GIVEN PASSAGE =
In [1]:
import tensorflow as tf
import numpy as np
import shutil
print(tf.__version__)

1.15.0


In [2]:
!gsutil cp gs://cloud-training-demos/taxifare/small/*.csv .
!ls -l *.csv

Copying gs://cloud-training-demos/taxifare/small/taxi-test.csv...
Copying gs://cloud-training-demos/taxifare/small/taxi-train.csv...              
Copying gs://cloud-training-demos/taxifare/small/taxi-valid.csv...              
/ [3 files][ 10.9 MiB/ 10.9 MiB]                                                
Operation completed over 3 objects/10.9 MiB.                                     
-rw-r--r-- 1 jupyter jupyter 1799474 Dec  5 15:03 taxi-test.csv
-rw-r--r-- 1 jupyter jupyter 7986353 Dec  5 15:03 taxi-train.csv
-rw-r--r-- 1 jupyter jupyter 1673742 Dec  5 15:03 taxi-valid.csv


In [3]:
CSV_COLUMN_NAMES = ["fare_amount","dayofweek","hourofday","pickuplon","pickuplat","dropofflon","dropofflat"]
CSV_DEFAULTS = [[0.0],[1],[0],[-74.0],[40.0],[-74.0],[40.7]]

def read_dataset(csv_path):
    def _parse_row(row):
        # Decode the CSV row into list of TF tensors
        fields = tf.decode_csv(records = row, record_defaults = CSV_DEFAULTS)

        # Pack the result into a dictionary
        features = dict(zip(CSV_COLUMN_NAMES, fields))
        
        # NEW: Add engineered features
        features = add_engineered_features(features)

AIM 1 =
What does the output block starting "Copying gs://cloud-training-demos/taxifare/small/taxi-test.csv..." in the notebook excerpt report? Give its main facts as a short list.
The notebook excerpt and the entries after it come from unrelated sources.

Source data
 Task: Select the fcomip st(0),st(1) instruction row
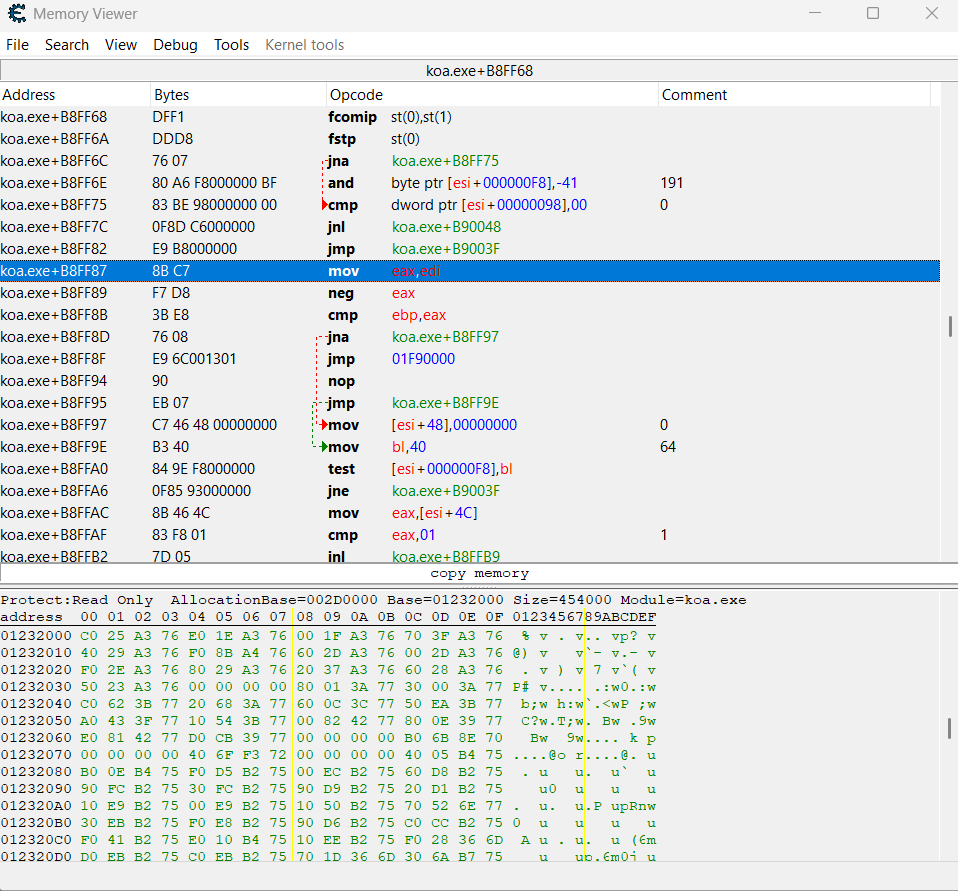click(x=469, y=117)
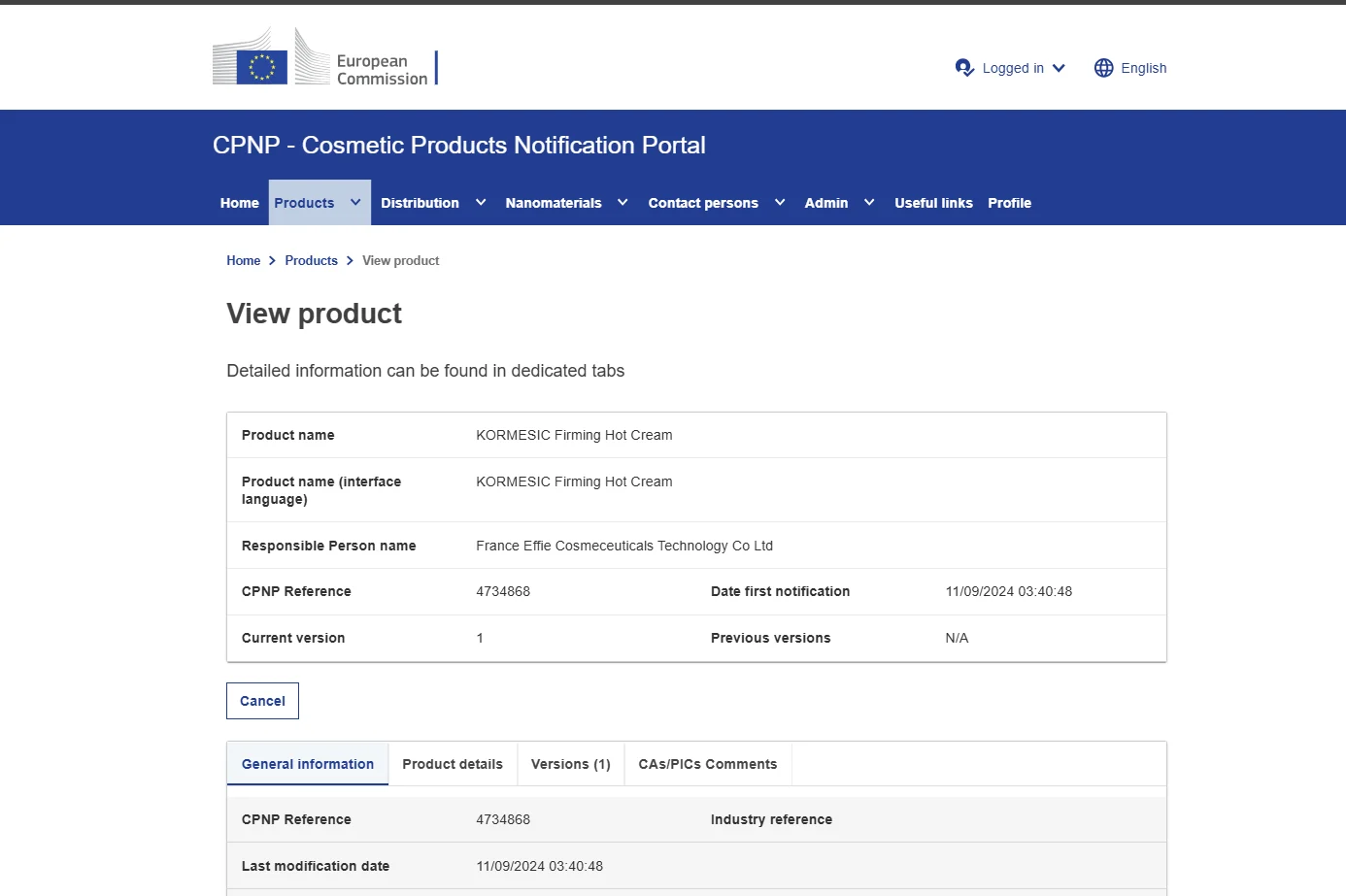The height and width of the screenshot is (896, 1346).
Task: Click the logged-in user icon
Action: pyautogui.click(x=964, y=68)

AIM 2 =
Which lines of the entries contain the string "Task"? Return each of them.

CORRECT ANSWER 1 =
- Three CSV files were copied from gs://cloud-training-demos/taxifare/small/: taxi-test.csv, taxi-train.csv and taxi-valid.csv.
- The operation covered 3 objects totaling 10.9 MiB.
- Local file sizes: taxi-test.csv 1799474 bytes, taxi-train.csv 7986353 bytes, taxi-valid.csv 1673742 bytes.
- All three files are owned by jupyter and dated Dec 5 15:03.

CORRECT ANSWER 2 =
 Task: Select the fcomip st(0),st(1) instruction row
Task: Click the logged-in user icon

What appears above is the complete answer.